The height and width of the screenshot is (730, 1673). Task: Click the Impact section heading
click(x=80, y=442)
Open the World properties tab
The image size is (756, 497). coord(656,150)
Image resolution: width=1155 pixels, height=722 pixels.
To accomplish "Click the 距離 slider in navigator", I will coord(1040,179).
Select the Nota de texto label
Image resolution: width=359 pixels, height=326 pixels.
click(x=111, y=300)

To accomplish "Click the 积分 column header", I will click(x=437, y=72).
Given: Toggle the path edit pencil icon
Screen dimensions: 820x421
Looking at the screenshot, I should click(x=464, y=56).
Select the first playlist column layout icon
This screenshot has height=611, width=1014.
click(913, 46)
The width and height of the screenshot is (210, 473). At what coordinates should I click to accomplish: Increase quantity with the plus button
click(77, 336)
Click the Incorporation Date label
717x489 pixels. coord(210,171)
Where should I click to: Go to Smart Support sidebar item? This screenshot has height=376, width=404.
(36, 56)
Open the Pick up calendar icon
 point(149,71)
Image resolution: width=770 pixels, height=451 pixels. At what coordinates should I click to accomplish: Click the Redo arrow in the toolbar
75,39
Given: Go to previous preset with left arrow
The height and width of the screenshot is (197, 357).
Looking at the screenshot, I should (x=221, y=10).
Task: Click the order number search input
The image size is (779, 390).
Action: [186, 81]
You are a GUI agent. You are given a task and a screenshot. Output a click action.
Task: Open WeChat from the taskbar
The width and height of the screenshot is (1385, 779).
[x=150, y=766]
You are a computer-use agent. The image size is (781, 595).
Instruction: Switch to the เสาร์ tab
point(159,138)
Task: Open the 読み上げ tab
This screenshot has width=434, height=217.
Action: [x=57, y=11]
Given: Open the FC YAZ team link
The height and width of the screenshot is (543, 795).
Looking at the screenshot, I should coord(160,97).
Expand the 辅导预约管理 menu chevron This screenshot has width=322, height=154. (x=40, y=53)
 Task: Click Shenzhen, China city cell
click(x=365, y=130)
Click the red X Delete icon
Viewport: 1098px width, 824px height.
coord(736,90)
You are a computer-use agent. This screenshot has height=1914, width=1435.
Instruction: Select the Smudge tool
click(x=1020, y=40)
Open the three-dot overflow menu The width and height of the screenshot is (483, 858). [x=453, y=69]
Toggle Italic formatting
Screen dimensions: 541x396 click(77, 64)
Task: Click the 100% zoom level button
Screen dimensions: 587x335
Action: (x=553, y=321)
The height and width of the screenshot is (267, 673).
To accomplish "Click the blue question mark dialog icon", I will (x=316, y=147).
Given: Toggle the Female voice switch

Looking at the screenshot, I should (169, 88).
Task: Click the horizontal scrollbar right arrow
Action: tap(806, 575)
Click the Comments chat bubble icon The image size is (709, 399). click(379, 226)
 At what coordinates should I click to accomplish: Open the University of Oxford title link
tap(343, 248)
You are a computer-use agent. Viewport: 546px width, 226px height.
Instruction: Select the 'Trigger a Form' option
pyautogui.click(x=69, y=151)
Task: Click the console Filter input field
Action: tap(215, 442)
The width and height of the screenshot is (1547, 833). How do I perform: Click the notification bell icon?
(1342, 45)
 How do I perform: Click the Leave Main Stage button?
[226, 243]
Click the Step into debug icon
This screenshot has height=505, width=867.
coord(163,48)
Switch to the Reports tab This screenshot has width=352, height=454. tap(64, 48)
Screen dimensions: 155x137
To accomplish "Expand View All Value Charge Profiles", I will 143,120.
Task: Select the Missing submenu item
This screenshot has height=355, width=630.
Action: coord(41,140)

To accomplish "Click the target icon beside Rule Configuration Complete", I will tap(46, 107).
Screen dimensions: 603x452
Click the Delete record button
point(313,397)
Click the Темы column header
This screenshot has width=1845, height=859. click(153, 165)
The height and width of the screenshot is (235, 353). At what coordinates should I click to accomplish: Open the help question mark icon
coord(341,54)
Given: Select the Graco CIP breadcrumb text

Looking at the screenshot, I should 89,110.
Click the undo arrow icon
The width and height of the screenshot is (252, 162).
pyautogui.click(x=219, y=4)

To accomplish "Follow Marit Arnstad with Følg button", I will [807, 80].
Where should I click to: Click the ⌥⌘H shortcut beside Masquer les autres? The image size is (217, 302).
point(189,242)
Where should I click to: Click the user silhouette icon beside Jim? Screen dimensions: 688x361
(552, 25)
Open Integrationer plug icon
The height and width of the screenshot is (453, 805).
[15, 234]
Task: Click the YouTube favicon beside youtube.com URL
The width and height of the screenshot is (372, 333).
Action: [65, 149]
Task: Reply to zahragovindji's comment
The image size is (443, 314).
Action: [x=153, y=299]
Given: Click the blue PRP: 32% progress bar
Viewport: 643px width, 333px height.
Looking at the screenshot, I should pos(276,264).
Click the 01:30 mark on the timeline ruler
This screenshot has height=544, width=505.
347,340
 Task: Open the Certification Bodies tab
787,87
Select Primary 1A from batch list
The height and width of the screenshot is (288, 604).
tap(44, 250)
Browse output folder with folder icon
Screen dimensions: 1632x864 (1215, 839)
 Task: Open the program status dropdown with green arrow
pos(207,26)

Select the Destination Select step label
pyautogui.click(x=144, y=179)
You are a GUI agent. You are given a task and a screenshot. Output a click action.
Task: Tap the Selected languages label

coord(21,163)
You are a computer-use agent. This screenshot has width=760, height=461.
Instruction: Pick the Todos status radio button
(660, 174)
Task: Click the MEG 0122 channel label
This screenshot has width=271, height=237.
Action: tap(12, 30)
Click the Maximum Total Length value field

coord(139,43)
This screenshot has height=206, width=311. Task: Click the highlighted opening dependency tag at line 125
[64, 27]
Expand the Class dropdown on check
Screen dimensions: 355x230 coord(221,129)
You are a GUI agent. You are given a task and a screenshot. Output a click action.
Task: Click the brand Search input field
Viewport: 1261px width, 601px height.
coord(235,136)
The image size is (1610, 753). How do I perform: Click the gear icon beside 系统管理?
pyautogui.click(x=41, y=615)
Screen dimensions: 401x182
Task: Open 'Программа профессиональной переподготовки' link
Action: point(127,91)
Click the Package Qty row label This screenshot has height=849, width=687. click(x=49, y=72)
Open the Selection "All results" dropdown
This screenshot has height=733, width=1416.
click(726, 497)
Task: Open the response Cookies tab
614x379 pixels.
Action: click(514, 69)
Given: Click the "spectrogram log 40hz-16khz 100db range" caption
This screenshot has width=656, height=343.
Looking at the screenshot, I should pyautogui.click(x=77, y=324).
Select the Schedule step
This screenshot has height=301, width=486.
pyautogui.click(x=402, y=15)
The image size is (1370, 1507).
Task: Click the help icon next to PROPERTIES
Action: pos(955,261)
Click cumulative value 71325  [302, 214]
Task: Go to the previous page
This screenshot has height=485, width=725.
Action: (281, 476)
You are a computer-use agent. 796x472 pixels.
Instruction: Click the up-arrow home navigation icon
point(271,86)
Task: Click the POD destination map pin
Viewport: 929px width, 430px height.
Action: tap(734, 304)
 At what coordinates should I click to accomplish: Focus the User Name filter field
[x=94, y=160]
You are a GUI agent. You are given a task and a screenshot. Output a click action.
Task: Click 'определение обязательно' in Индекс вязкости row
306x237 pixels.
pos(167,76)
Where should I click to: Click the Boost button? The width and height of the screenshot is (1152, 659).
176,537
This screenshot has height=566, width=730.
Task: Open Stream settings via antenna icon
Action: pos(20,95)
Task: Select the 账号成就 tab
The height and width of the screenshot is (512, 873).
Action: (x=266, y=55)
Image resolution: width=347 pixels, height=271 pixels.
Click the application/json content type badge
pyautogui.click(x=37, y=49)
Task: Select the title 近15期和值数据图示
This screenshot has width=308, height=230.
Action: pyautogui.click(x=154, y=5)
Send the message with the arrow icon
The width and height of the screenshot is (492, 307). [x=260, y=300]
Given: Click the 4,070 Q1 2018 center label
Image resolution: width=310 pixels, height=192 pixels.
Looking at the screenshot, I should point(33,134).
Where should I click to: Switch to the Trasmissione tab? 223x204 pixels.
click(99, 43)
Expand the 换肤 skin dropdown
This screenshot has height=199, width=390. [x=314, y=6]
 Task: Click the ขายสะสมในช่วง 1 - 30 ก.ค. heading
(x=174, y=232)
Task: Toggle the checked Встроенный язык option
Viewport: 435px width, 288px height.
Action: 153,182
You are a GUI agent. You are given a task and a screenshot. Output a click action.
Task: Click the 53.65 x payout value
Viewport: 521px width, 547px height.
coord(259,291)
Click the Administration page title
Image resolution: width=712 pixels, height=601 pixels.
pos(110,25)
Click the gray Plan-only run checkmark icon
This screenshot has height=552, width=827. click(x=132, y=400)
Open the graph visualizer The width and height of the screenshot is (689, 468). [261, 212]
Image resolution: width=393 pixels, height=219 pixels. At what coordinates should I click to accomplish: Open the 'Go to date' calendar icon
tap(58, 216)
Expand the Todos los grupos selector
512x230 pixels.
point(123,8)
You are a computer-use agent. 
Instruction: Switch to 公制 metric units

## Exercise goal:
Search the entries for the string "blue" and collect each line that has it.

## Solution for this task:
To accomplish "Click the blue question mark dialog icon", I will (x=316, y=147).
Given: Click the blue PRP: 32% progress bar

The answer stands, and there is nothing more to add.